Si dice che il creatore del Cirque Du Soleil abbia perso online qualcosa come 31 milioni di dollari, a beneficio di tanti top player del circuito come il già citato Phil Galfond, ma anche Tom Dwan, John Juanda, Phil Ivey e i fratelli Dang.

Finalmente 'Isildur1 nella Internet hall of fame

blom poker

Arriviamo così a Viktor Blom. Era solo questione di tempo prima che 'Isildur1' approdasse nella Internet Poker Hall of Fame, visto che da anni domina - nel bene o nel male - le scene del cash game high stakes online.

Dai tempi in cui 'Isildur1' era un perfetto sconosciuto, comparso dal nulla e capace di tenere testa ai migliori giocatori al mondo, passando per la rivelazione della sua identità durante un PokerStars Caribbean Adventure, lo svedese ha dato letteralmente spettacolo ai tavoli virtuali.

Blom è stato in grado di giocare simultaneamente al No Limit Hold'em e al PLO $500/1.000 su nove tavoli, contro giocatori del calibro di Phil Ivey, Patrik Antonius e Tom Dwann. Non a caso, 'Isildur1' ha giocato praticamente tutti i più grossi piatti mai disputati nella storia del cash game high stakes online.

Famosissima una sessione in cui 'Isildur1' perse 4,2 milioni di dollari, giocando in heads-up su sei tavoli contro Brian Hastings. Sembrava la fine di Viktor Blom, che invece negli ultimi anni è riuscito a rimettersi in carreggiata, chiudendo nel 2015 come giocatore più vincente in assoluto nel cash game online.

Un po’ di storia

Ma come nasce la Poker Hall of Fame? Ecco una breve cronostoria.

-          1979 Benny Binion, proprietario del casinò Horseshoe, istituisce la Poker Hall of Fame 

-          2004 I diritti delle World Series of Poker, e quindi anche anche della Poker Hall of Fame, passano nelle mani di Harra’s Entertainment, ora Caesar Entertainment.

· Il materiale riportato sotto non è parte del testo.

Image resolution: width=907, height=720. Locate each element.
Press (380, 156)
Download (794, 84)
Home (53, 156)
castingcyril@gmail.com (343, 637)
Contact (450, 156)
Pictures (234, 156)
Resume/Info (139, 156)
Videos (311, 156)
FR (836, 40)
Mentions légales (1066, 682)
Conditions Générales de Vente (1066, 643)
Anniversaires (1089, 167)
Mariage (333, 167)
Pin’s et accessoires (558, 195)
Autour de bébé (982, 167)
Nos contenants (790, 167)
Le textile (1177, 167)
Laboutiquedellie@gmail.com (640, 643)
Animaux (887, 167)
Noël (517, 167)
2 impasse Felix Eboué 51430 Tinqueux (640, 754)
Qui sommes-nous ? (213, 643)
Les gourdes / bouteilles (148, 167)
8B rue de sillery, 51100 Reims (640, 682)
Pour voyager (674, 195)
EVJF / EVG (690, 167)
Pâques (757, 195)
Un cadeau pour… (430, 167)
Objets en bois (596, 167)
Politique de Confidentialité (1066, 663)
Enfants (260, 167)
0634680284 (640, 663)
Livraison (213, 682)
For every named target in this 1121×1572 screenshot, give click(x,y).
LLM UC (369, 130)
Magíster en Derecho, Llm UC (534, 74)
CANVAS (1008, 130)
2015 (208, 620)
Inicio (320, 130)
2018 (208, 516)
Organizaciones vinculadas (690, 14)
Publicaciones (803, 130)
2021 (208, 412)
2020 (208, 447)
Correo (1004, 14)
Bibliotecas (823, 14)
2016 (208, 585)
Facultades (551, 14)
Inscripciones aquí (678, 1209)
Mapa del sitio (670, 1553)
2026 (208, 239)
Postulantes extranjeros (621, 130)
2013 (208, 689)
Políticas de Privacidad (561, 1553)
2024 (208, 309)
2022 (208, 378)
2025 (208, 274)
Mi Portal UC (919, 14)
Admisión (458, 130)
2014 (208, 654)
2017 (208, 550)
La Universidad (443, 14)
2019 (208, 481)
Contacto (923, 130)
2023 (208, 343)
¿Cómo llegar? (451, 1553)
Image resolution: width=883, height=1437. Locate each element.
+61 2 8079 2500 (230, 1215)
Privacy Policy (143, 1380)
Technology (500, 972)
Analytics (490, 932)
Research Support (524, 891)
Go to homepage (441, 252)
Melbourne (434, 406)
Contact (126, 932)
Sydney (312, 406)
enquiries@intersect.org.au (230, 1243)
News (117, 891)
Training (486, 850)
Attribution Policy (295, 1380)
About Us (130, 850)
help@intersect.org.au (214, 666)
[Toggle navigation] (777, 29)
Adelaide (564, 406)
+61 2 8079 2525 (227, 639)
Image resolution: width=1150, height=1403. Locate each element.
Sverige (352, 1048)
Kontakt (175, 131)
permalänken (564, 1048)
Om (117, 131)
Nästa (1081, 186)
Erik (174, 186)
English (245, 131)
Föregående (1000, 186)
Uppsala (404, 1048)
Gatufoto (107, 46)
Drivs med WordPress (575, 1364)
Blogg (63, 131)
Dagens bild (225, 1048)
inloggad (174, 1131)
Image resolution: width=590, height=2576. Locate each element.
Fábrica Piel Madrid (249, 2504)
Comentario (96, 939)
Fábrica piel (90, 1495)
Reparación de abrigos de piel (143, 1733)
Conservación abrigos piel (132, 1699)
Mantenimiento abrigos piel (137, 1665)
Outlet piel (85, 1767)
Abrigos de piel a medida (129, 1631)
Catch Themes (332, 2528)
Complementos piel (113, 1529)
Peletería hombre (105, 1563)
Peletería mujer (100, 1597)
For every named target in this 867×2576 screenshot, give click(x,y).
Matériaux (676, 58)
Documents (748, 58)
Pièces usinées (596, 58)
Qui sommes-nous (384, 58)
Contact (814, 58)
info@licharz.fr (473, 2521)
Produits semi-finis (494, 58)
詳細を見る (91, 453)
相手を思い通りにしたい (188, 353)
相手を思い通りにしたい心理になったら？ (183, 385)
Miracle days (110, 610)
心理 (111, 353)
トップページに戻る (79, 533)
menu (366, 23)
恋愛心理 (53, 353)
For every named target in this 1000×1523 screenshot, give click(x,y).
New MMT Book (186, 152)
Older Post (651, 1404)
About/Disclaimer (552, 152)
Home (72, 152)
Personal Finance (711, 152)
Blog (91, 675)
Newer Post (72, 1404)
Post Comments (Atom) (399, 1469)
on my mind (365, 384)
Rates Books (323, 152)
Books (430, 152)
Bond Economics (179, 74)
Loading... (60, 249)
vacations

-          2007 Barbara Enright è la prima donna che entra a far parte della Hall of Fame. In quanto esponente del gentil sesso, è anche la prima ad aver vinto tre braccialetti delle World Series of Poker e un evento open e l’unica arrivata al final table del Main Event delle Wsop.

-          2009 Da quest’anno si comincia a tenere conto delle proposte del pubblico. Le poker room danno quindi luogo a vere e proprie campagne per promuovere l’elezione dei loro uomini: Party Poker, per esempio, appoggia Mike Sexton, commentatore del World Poker Tour, che  nello stesso anno riesce a entrare nella Hall of Fame. Altrettanto fa PokerStars con i suoi “endorser”. Nello stesso anno il 23enne Tom Dwan arriva in finale con il ballottaggio.

-          2011 La nuova “regola di Chip Reese” impone l’età minima di 40 anni per entrare a far parte della Poker Hall of Fame, escludendo di riflesso giocatori come Phil Ivey e Daniel Negreanu, che all’epoca non soddisfano questo requisito.

-          2013 La Poker Hall of Fame arriva a comprendere cinquanta persone.